> _What to produce_
Beginning with the line that holds "Task: Open the Elementor hamburger menu", copy each line to the end of the records exactly, except the pictures.
#### Provided information
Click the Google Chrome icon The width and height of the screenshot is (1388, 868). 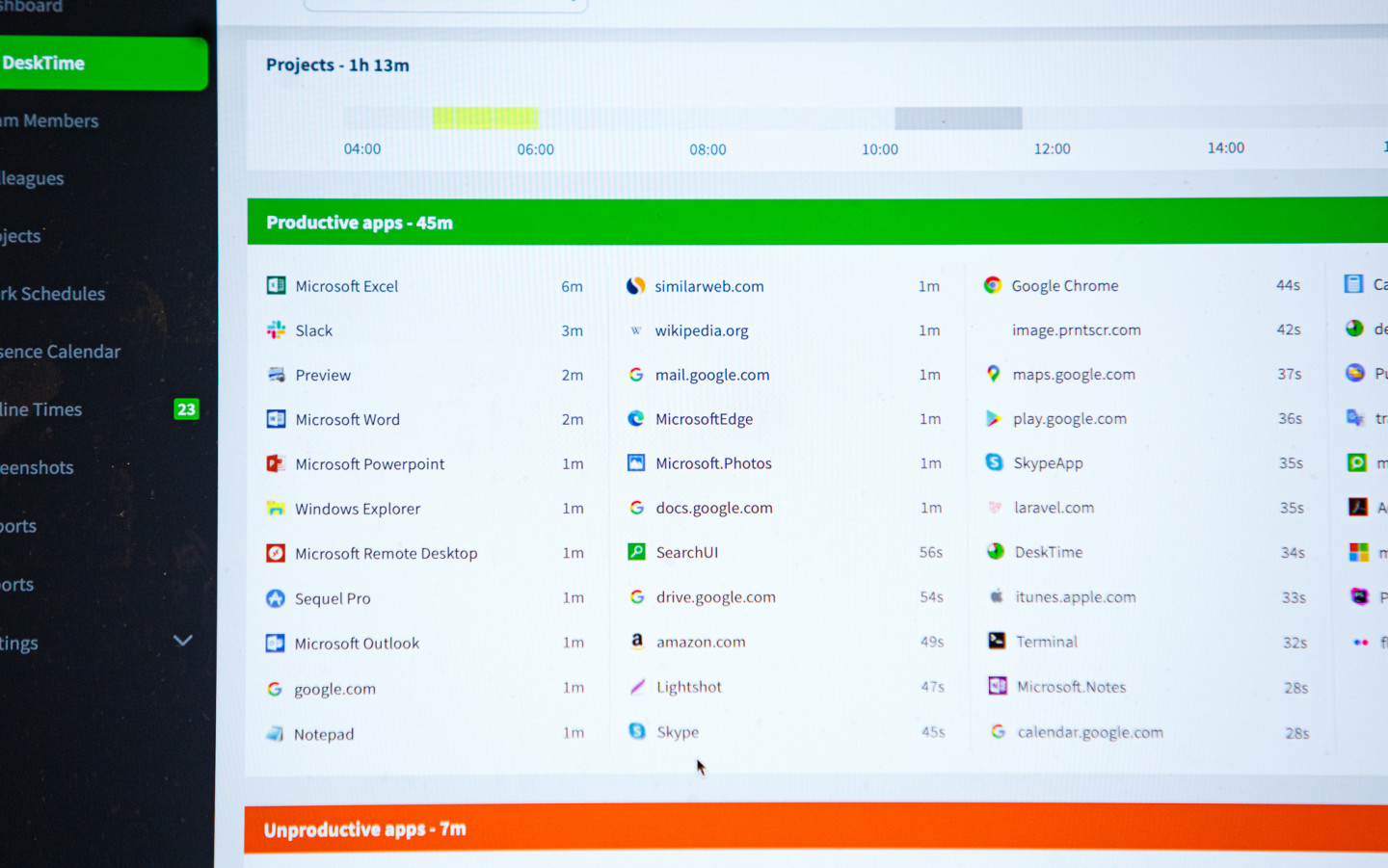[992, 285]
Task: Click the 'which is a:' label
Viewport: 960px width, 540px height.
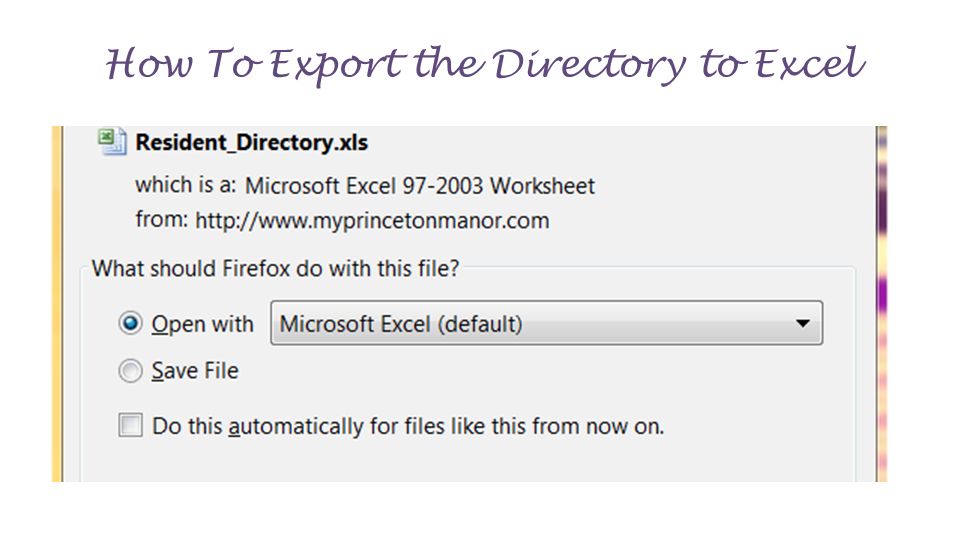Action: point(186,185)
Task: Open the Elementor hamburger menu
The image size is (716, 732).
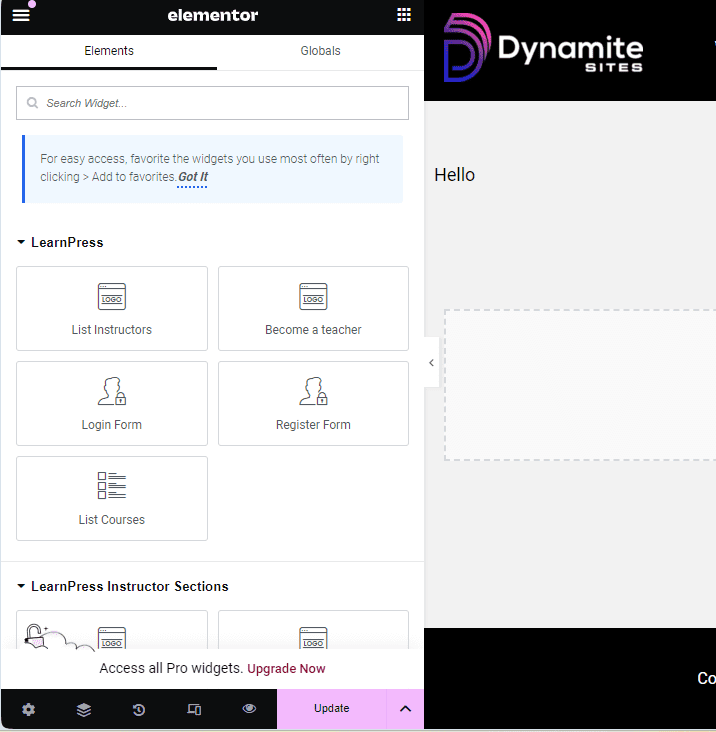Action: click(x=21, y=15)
########
> _Response to the exercise_
Task: Open the Elementor hamburger menu
The image size is (716, 732).
Action: click(x=21, y=15)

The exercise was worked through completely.